_Exercise directions_
Retype the travel passage below about arriving at a closed airport, reproducing the whole text verbatim.

_Text excerpt_
───
Finally we arrived at the airport and it was closed.  A rope was tied across the entrance so the driver pulled our van up to a small kiosk just outside the gate.  Naturally the driver was really ticked off but I found it rather amusing.  The flies were relentless but I could have sat in a room full of flies if it meant the satisfaction of watching this guy get pissed to the point of combustion. We just put our fly whisks to good use and chatted with the British fellow.  As it turned out he would have been up for stopping at a monastery on the way to the airport as well but it seems that Solomon couldn't have been bothered to sort that out.  If he wasn't going to get an exorbitant fee for renting out his own jeep he just couldn't be bothered.  The fame he got from the guidebook gave him an arrogance that translated into apathy.  And he was just too good to share that wealth with two poor kids selling sugar cane alongside the road.
───
_Data supplied_

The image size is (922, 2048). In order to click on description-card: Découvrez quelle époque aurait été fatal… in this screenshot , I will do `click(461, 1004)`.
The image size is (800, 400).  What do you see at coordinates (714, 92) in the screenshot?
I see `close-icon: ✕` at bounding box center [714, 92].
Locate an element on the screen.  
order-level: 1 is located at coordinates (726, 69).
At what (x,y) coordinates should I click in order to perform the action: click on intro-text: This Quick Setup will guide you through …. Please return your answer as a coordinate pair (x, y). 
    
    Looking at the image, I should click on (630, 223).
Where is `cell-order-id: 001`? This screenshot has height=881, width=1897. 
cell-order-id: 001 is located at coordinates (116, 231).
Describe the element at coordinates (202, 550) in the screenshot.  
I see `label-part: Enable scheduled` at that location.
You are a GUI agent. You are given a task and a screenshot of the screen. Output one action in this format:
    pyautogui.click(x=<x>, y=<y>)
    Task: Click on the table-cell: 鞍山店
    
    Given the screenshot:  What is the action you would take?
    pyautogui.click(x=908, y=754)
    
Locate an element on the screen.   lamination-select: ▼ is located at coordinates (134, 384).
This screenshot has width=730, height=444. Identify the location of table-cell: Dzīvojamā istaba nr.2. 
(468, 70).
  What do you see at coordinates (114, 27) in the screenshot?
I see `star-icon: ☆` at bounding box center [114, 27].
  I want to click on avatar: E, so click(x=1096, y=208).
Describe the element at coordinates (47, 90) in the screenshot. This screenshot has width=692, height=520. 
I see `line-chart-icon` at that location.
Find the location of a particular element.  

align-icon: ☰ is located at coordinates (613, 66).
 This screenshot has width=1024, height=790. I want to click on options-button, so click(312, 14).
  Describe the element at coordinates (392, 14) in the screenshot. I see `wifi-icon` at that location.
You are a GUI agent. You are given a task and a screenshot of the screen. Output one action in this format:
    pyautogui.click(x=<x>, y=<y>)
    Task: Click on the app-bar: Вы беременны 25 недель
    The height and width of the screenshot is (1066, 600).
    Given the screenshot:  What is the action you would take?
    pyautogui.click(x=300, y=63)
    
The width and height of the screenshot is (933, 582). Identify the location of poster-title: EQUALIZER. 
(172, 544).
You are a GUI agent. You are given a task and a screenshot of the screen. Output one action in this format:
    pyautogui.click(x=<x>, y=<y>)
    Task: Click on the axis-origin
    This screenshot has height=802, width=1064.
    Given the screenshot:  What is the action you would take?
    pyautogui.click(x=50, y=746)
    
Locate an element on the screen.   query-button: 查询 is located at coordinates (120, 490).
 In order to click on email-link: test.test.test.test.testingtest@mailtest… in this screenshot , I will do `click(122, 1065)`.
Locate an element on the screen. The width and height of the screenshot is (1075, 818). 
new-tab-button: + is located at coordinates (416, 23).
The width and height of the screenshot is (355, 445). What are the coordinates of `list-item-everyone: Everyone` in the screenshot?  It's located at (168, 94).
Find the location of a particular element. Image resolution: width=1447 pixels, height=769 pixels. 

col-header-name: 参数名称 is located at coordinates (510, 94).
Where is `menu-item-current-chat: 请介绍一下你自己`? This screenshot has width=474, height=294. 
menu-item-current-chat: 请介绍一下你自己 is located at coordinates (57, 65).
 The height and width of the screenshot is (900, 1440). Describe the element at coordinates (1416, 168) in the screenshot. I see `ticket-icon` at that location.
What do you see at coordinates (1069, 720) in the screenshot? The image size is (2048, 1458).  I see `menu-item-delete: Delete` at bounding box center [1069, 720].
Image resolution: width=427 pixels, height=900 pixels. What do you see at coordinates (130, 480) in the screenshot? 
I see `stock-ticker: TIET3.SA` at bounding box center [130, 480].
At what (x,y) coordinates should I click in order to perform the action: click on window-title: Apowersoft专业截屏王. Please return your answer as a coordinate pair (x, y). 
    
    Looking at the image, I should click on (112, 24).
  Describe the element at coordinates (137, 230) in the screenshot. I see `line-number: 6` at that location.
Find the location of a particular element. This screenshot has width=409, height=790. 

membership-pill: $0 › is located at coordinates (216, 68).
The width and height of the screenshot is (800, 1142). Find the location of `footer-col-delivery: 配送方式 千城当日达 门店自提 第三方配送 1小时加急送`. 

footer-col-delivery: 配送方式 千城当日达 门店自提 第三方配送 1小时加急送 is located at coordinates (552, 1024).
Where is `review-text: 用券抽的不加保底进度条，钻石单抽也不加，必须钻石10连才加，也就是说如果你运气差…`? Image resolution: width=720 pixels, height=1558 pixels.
───
_Answer for this exercise_
Finally we arrived at the airport and it was closed.  A rope was tied across the entrance so the driver pulled our van up to a small kiosk just outside the gate.  Naturally the driver was really ticked off but I found it rather amusing.  The flies were relentless but I could have sat in a room full of flies if it meant the satisfaction of watching this guy get pissed to the point of combustion. We just put our fly whisks to good use and chatted with the British fellow.  As it turned out he would have been up for stopping at a monastery on the way to the airport as well but it seems that Solomon couldn't have been bothered to sort that out.  If he wasn't going to get an exorbitant fee for renting out his own jeep he just couldn't be bothered.  The fame he got from the guidebook gave him an arrogance that translated into apathy.  And he was just too good to share that wealth with two poor kids selling sugar cane alongside the road.